Suppose that $\omega_1,\omega_2\in\mathbb{C}$ with $\Im\omega_1/\omega_2>0$. Then consider the lattice $\Lambda=\mathbb{Z}\omega_1+\mathbb{Z}\omega_2$. We can form a torus as $\mathbb{C}/\Lambda$. We call meromorphic functions on $\mathbb{C}/\Lambda$ elliptic functions with respect to $\Lambda$.
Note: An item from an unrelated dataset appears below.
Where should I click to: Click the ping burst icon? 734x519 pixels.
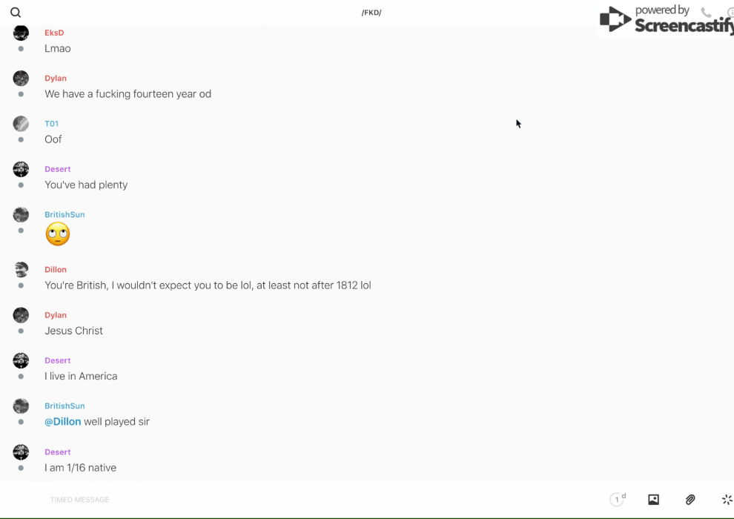[727, 499]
Now suppose that $f(u;\omega_1,\omega_2)$ is an elliptic function with the additional property that we can almost scale the arguments: $f(\lambda u;\lambda\omega_1,\lambda_2)=\lambda^{-k} f(u;\omega_1,\omega_2)$ for $\lambda\in\mathbb{C}\setminus\{0\}$. Then in particular we can scale $\omega_2$ to 1: $f(u;\omega_1,\omega_2)=\omega_2^{-k}f\left(\frac{u}{\omega_2};\frac{\omega_1}{\omega_2}\right)$, where now $f(v;z)$ is defined on $\mathbb{C}\times\mathbb{H}$. If we fix $v$ and consider $f$ as a function on $\mathbb{H}$, then we have $f(v;\gamma z)=(cz+d)^k f(v;z)$ for any $\gamma\in SL_2(\mathbb{Z})$. (If $\gamma=\begin{pmatrix} a & b \\ c & d\end{pmatrix}\in SL_2(\mathbb{Z})$, then we define $\gamma z=\frac{az+b}{cz+d}$.)
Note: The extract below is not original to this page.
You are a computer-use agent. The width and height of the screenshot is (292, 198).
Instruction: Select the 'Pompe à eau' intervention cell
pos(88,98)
We call a function $f:\mathbb{H}\to\mathbb{C}$ satisfying $f(\gamma z)=(cz+d)^k f(z)$ for all $\gamma\in SL_2(\mathbb{Z})$ a modular function.

The point of all that is the elliptic functions can be naturally turned into modular functions.